**What you should do**
The answer is a stretch of the material below, returned exactly: the line containing "Given: Close the Product details panel", the line containing "This screenshot has height=1473, width=818.", and all lines between.

**Extracted entries**
★ ★ ★

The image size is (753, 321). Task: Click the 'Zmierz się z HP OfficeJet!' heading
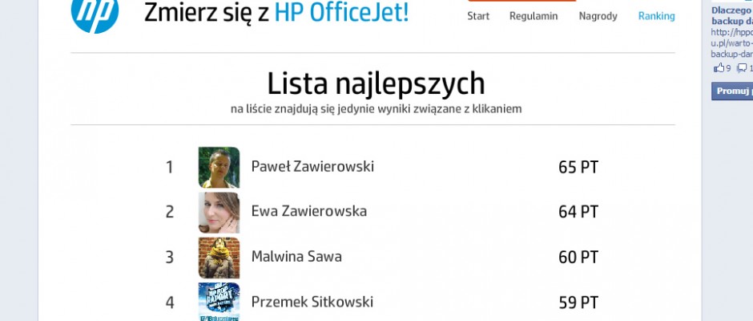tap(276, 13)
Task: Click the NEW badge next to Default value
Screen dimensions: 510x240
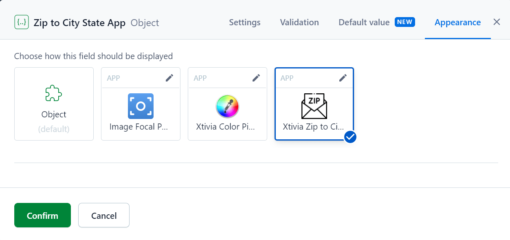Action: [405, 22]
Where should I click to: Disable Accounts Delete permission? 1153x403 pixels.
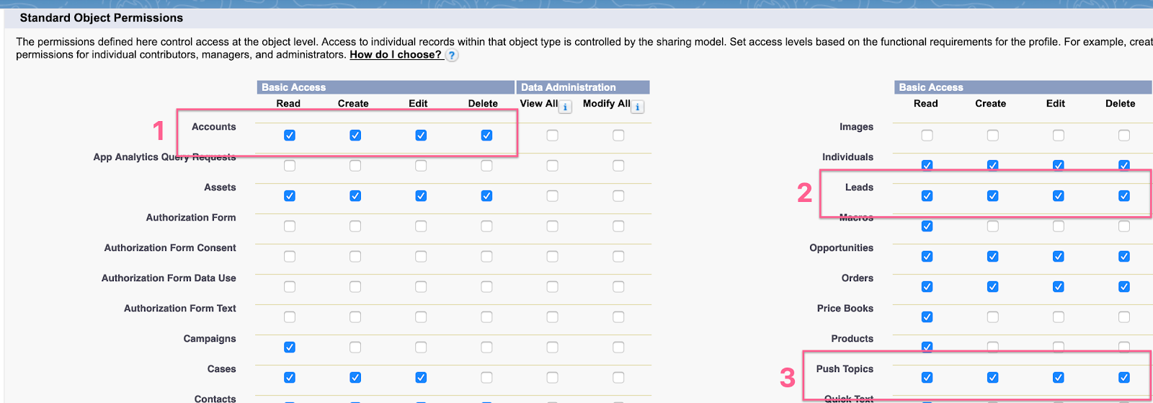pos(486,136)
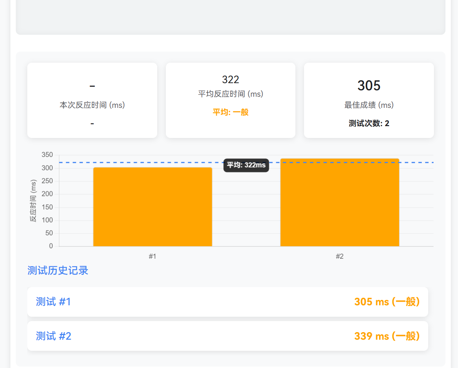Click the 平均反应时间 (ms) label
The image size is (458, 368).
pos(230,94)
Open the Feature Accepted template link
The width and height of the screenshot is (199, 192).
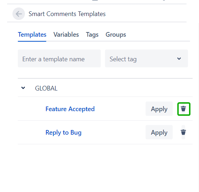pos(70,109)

★ ★ ★

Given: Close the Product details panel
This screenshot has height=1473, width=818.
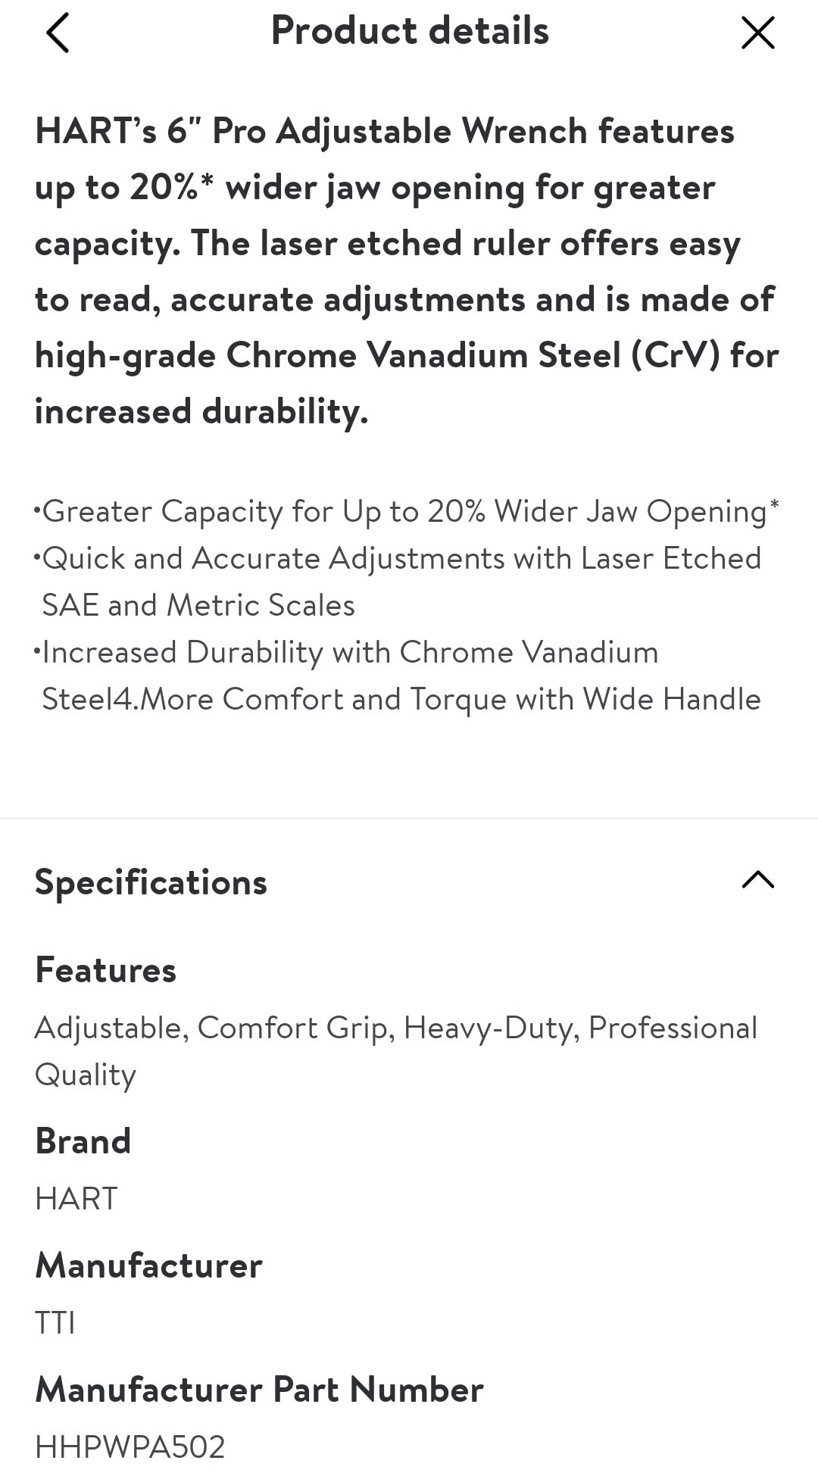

★ ★ ★

**The answer**
Given: Close the Product details panel
This screenshot has height=1473, width=818.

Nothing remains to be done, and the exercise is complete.